Sept mensonges

L'ouvrage:
Jane et Marnie se sont rencontrées à onze ans, il y a maintenant plus de vingt ans. Aujourd'hui, Jane raconte leur amitié, mais surtout les derniers mois, car c'est au cours de ceux-ci que la narratrice mentit sept fois à son amie. Cela commença par un mensonge anodin, dit parce que c'était ce que Marnie souhaitait entendre, et parce qu'il était plus pratique pour Jane d'aller dans son sens. Mais un mensonge en entraîne un autre...

Critique:
Ce roman m'a plu. J'ai apprécié qu'Elizabeth Kay commence par évoquer des faits ordinaires. Je me mettais à la place de Jane, me demandais ce que j'aurais dit au moment du premier mensonge... Et puis le récit se corse un peu: la narratrice se raconte, et ce qu'elle dit sur sa famille et son mariage montre des faits plus graves. La romancière prend le temps de montrer Jane au lecteur: ses forces, ses failles, ses sentiments, etc. Cela fait que le lecteur éprouve des sentiments contradictoires vis-à-vis de la jeune femme.

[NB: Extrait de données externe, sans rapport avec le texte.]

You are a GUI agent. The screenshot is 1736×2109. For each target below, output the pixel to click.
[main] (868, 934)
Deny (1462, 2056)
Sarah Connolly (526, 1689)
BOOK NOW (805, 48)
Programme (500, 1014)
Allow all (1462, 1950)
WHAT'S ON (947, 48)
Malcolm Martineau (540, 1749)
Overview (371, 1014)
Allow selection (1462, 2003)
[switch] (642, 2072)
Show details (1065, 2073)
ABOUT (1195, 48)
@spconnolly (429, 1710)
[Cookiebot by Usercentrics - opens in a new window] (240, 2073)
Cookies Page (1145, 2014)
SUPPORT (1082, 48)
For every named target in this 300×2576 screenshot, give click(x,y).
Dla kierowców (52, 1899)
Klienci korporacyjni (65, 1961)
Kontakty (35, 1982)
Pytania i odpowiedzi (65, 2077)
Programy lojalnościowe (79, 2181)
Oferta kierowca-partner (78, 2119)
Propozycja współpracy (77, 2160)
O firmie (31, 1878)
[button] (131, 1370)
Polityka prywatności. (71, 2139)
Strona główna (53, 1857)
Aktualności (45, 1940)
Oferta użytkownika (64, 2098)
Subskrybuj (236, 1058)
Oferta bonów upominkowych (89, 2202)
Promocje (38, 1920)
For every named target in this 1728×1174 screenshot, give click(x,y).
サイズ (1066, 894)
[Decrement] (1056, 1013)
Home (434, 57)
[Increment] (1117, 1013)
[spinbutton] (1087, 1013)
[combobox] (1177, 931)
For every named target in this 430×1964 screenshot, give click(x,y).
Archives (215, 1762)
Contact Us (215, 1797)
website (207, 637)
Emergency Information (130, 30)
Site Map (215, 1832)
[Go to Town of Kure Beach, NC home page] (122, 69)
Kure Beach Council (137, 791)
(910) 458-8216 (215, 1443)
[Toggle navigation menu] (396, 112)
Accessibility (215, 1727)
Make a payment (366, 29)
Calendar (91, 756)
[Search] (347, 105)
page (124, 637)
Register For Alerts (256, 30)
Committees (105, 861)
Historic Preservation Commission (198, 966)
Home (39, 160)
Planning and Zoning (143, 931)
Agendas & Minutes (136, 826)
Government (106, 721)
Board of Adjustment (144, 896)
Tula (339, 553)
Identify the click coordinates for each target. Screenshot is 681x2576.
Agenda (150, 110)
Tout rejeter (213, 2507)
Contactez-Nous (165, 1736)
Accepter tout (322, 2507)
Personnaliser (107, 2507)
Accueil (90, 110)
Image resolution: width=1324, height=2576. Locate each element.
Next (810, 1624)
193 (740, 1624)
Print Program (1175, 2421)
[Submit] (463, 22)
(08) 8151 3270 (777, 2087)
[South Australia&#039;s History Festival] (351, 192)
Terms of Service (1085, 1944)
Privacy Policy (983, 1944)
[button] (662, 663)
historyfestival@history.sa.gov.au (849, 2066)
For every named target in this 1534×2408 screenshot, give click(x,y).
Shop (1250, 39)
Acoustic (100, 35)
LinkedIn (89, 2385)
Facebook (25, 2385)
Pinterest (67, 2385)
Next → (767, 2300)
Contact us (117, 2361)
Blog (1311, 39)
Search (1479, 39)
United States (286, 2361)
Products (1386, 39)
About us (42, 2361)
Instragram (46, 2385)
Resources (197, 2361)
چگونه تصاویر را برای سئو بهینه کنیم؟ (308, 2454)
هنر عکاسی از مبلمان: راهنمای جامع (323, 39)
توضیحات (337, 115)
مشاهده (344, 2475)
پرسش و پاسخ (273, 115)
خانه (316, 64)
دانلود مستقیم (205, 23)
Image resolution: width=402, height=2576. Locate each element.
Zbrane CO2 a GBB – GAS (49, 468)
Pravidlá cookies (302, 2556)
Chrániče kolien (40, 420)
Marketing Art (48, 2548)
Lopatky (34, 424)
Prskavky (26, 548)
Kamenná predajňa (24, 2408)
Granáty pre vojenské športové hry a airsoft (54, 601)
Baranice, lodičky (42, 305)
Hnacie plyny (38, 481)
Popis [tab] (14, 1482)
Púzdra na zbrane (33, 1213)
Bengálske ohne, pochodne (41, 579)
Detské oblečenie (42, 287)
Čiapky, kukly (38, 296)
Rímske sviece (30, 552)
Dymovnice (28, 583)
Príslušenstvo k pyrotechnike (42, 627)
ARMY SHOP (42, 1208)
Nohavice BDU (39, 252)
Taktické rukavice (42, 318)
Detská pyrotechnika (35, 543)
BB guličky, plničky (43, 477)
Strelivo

J'ai également apprécié la façon dont l'écrivain a «résolu» l'énigme. Si elle avait donné un certain élément dès le départ, j'aurais peut-être fini par envisager cette solution, mais elle a très bien manoeuvré, ne donnant le fameux élément que peu de temps avant la «résolution». Cela fait que si je me demandais comment un certain fait pourrait arriver, je ne trouvais aucun moyen plausible. C'est seulement quelques secondes avant que Marnie ne montre l'objet permettant la «résolution» à Jane que j'ai compris.

Entre énigme bien ficelée et psychologie des personnages bien exposée, ce roman est bien pensé.
Je ne sais pas trop quoi penser de la fin. Elle est du genre que je n'aime pas, mais comment la reprocher à l'autrice? Elle est tellement logique! Elle ne me plaît pas, mais il aurait été impossible qu'elle soit autre! Pour moi, elle peut même appeler une suite. Seulement, cette suite ne serait pas facile à écrire, car Elizabeth Kay n'aurait pas assez de matière.

La version audio que j'ai entendue a été enregistrée par Clémentine Domptail pour les éditions Lizzie.

Clémentine Domptail fait partie des comédiennes concernant lesquelles j'ai d'abord été réticente, car je n'avais pas trop aimé son jeu dans «Ça peut pas rater». Heureusement, j'ai dépassé cela, et ai lu «Une autre histoire» dans lequel son jeu m'a convaincue. Dans «Sept mensonges», j'ai retrouvé son jeu naturel. Elle interprète les sentiments des personnages sans difficultés apparentes, ne modifie pas sa voix à outrance pour les rôles masculins, et n'est ni monotone ni cabotine.